# Help with Summer Sausage!



## tymidge (Feb 10, 2015)

Ok so I started and now and trying to finish, I got everything ground up seasoned cured and stuffed. Now it is in my fridge and waiting to go in the smoker. How long do I have before I have to get it in the smoker. It is going to get bitterly cold on me now and mhy smoker sucks when it is really cold so the temps will not stay put. Was hoping I could wait a couple days but any input would be great.

Thanks guys.

Oh by the way I used PS Seasonings Jalapeno Summer Sausage Kit and Cure - I think it was the maple cure.

Smoking them in a Bradley 6 Rack Digital

Or can I freeze them?


----------



## sb59 (Feb 11, 2015)

I've found it's not so much the outside temps as the wind with my elec. You can either build a wind block of some kind or >

http://www.sportsmansguide.com/product/index/guide-gear-pop-up-ground-blind?a=1333041

You should be able to leave the stuffed casings in the fridge a day or two with no problems.


----------



## rgautheir20420 (Feb 11, 2015)

A couple days in the fridge shouldn't be a huge issue. You might have a bit of shrinkage from loss of moisture, but that's not a huge deal. I wouldn't freeze it now that it's stuffed. 

Can you explain how your smoker sucks in the cold? Can't maintain temps or are they all across the board? If it's more along the lines of it has trouble getting up to maintaining temps, then that's ok. You can still smoke then at a lower temp and just finish in a water bath or the oven inside.


----------



## tyming (Feb 11, 2015)

rgautheir20420 said:


> A couple days in the fridge shouldn't be a huge issue. You might have a bit of shrinkage from loss of moisture, but that's not a huge deal. I wouldn't freeze it now that it's stuffed.
> 
> Can you explain how your smoker sucks in the cold? Can't maintain temps or are they all across the board? If it's more along the lines of it has trouble getting up to maintaining temps, then that's ok.
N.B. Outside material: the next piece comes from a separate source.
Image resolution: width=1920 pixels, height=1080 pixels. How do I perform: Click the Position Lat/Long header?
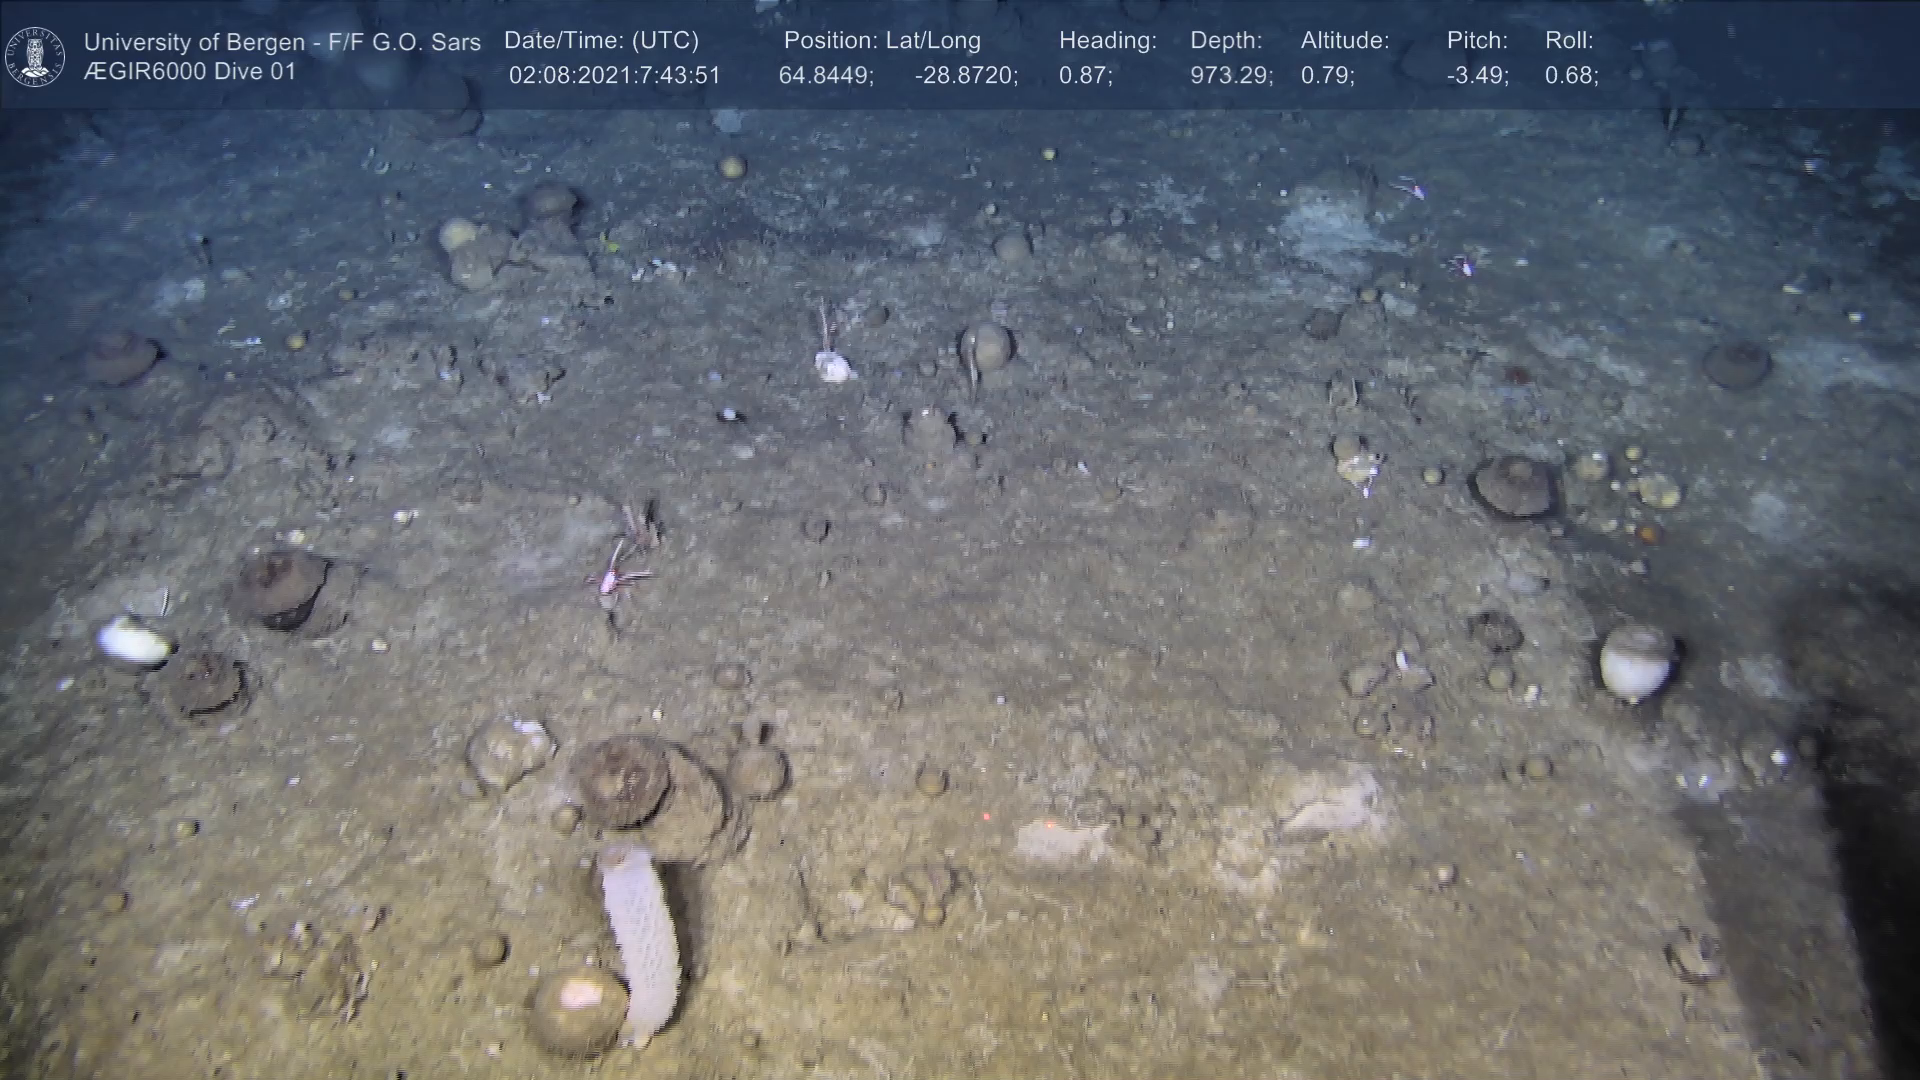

You can still smoke then at a lower temp and just finish in a water bath or the oven inside.


It just doesnt maintain an even temp. It seems to jump all over the board about 20-30 degree swings +/-. But I never thought of just doing the smoke portion and then transferring them to the oven. I will try that this time. 
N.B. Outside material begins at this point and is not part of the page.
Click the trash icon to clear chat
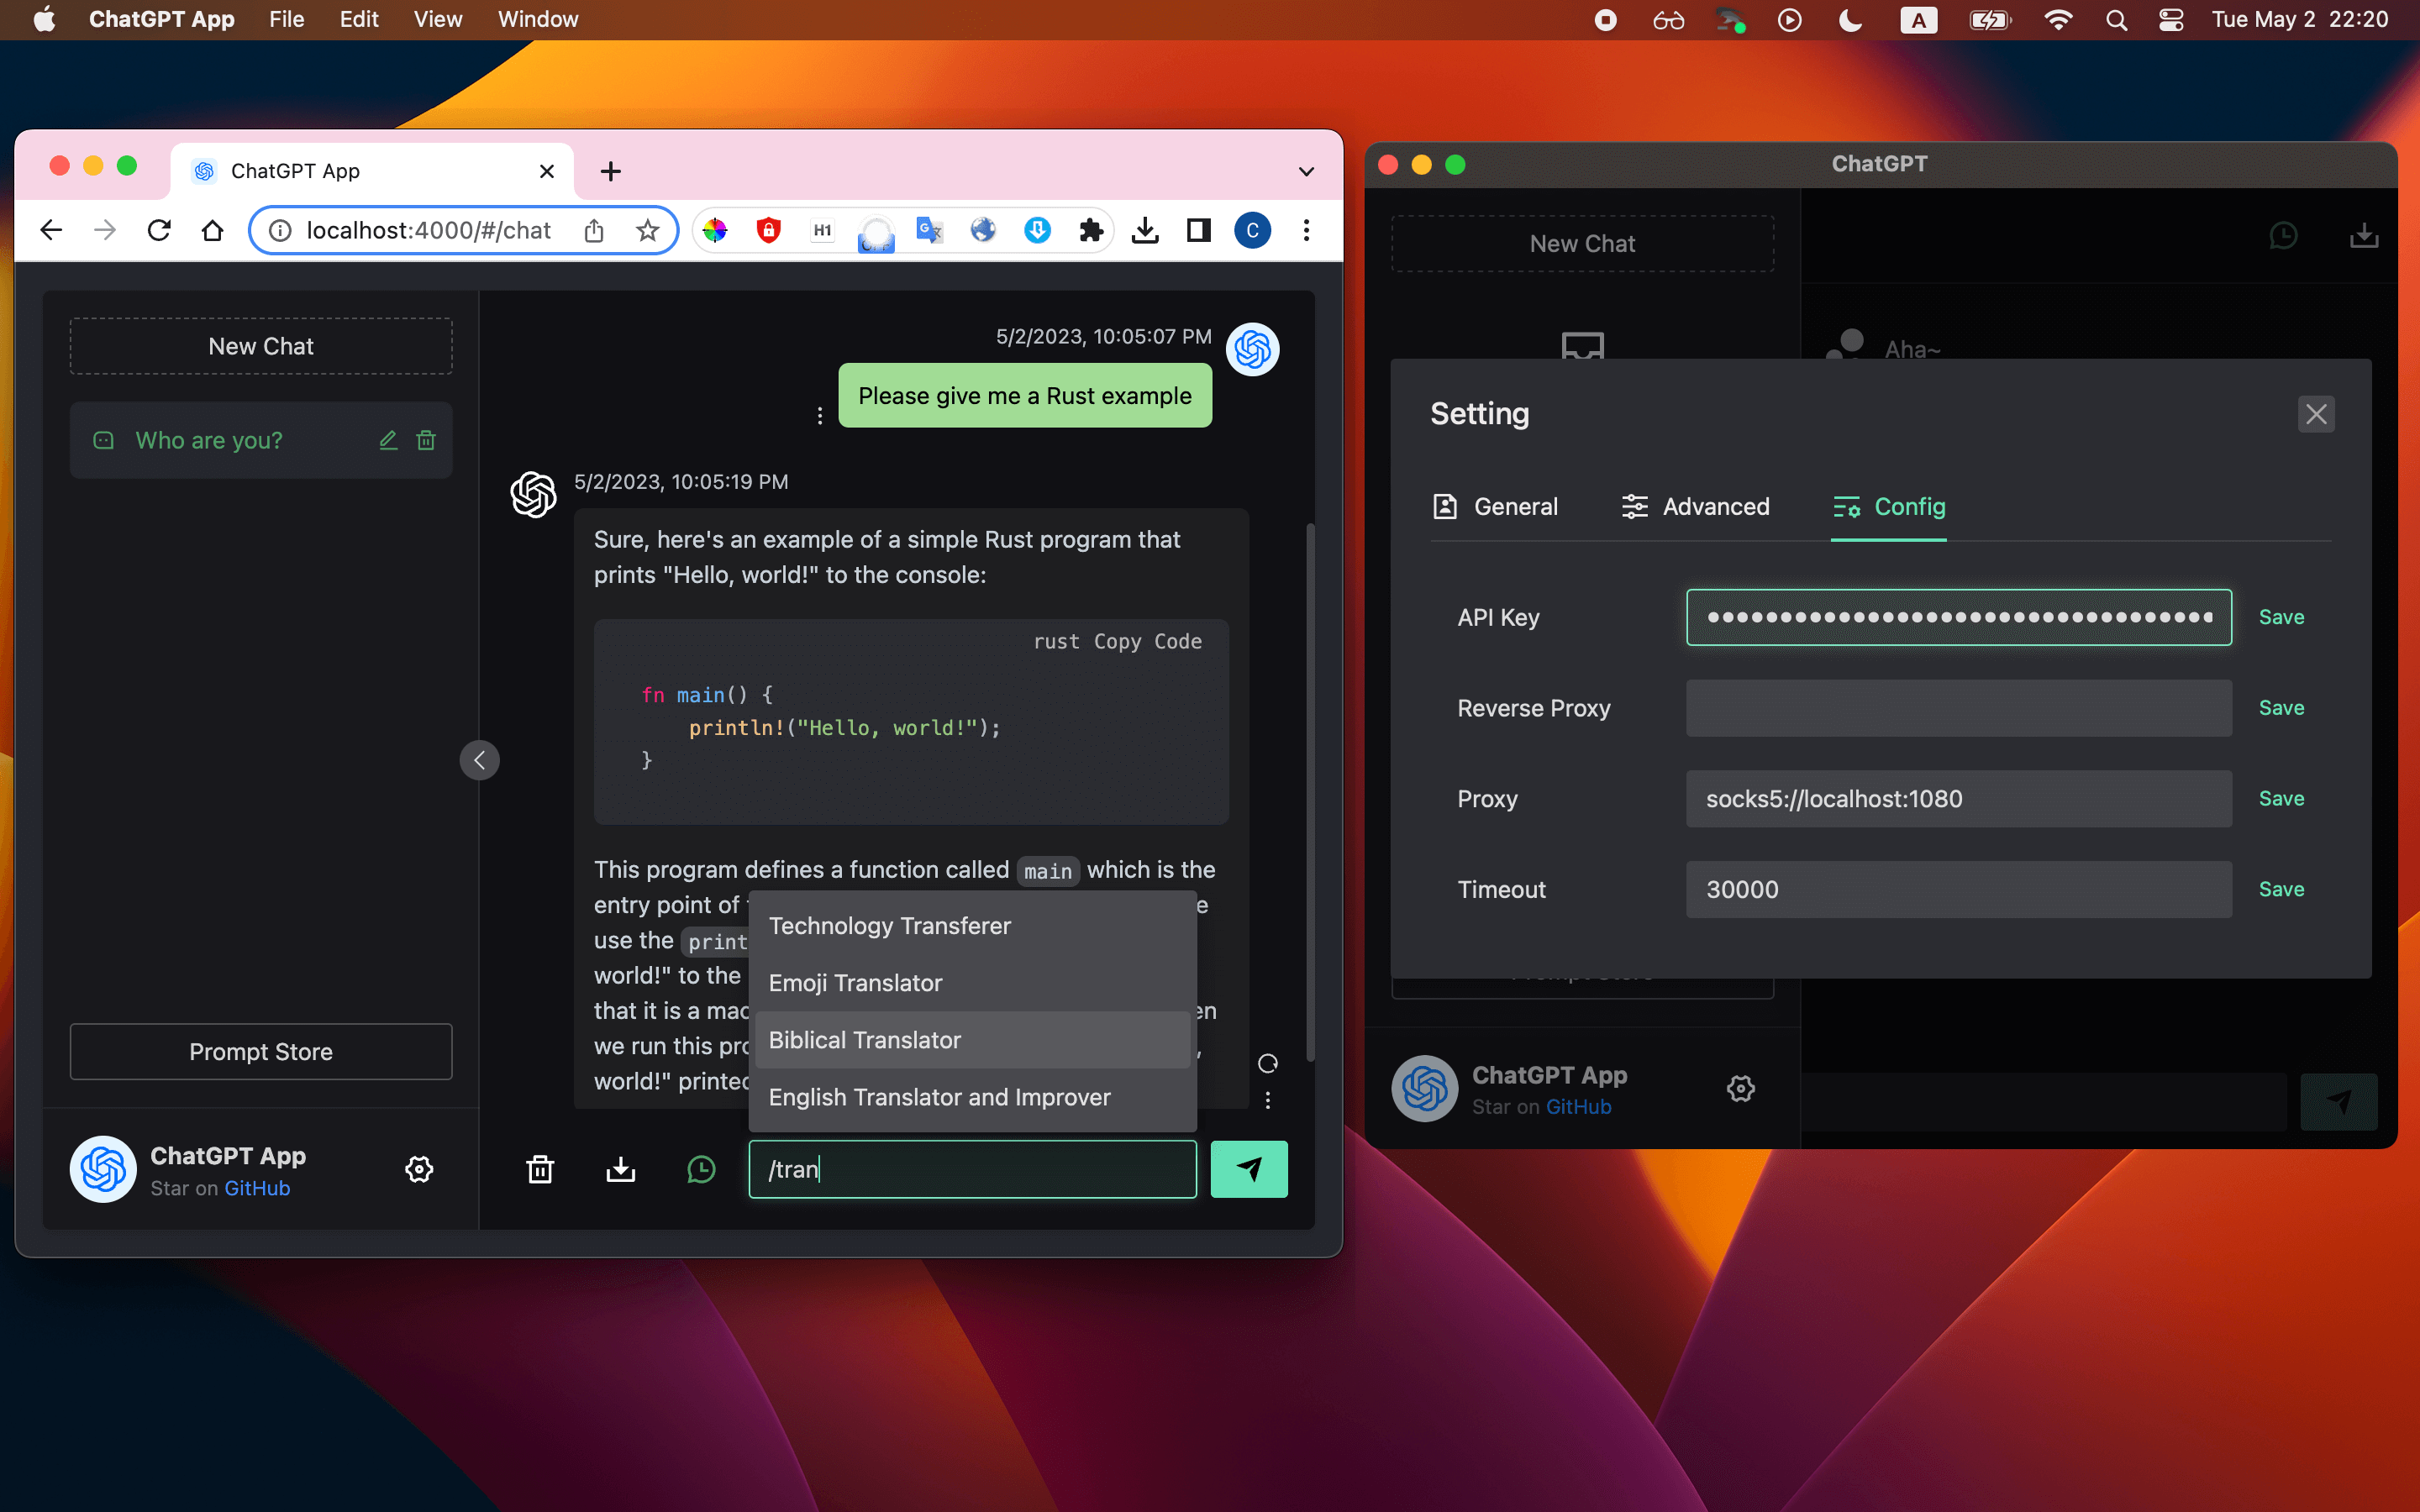tap(540, 1169)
Oh and by the way I couldn't remember my username and password lastnight for my work email so i quick made a new one. haha


----------



## chef willie (Feb 11, 2015)

Yes, you can poach them after several hours of smoke is applied. However, IF your casings are 'pre-stuck' & have the holes, poaching will create a mess IMO. I've done it and had waterlogged meat at the end. If it was sausage you could freeze them as fresh and cook each link as you go to eat them. A couple days in the fridge will cause no harm IMO. Just allow them to warm up to ambient temp b4 trying to get smoke on them. They will sweat a lot if cold going into the smoker. You can always use your oven as well just to get them done. HTH, Willie


----------



## cdn offroader (Feb 11, 2015)

I finish mine in the oven all the time. The wind/ -25C temp makes it hard to maintain temps here in the winter, so I usually smoke for a few hours then finish in the oven. Plus it keeps more heat in the house. Just make sure you double check that your oven temp is accurate, and doesn't vary to much during its heating cycle. At 170f on mine it varies between 165-175 :P


----------



## atomicsmoke (Feb 11, 2015)

CDN offroader said:


> I finish mine in the oven all the time. The wind/ -25C temp makes it hard to maintain temps here in the winter, so I usually smoke for a few hours then finish in the oven. Plus it keeps more heat in the house. Just make sure you double check that your oven temp is accurate, and doesn't vary to much during its heating cycle. At 170f on mine it varies between 165-175 :P


What's the it when you put them in the oven and how long does it take to get to the final it? 

My first batch was poached. I would like to try oven next time.


----------



## cdn offroader (Feb 11, 2015)

Depends on the sausage type for the IT and cook time, I usually do 2 trays of smoke chips/pellets then into the oven. Seems to be the right amount of smokiness. I like it cause then I can set the alarm on the digital thermometer and go watch tv/ go to sleep depending on the cook.


----------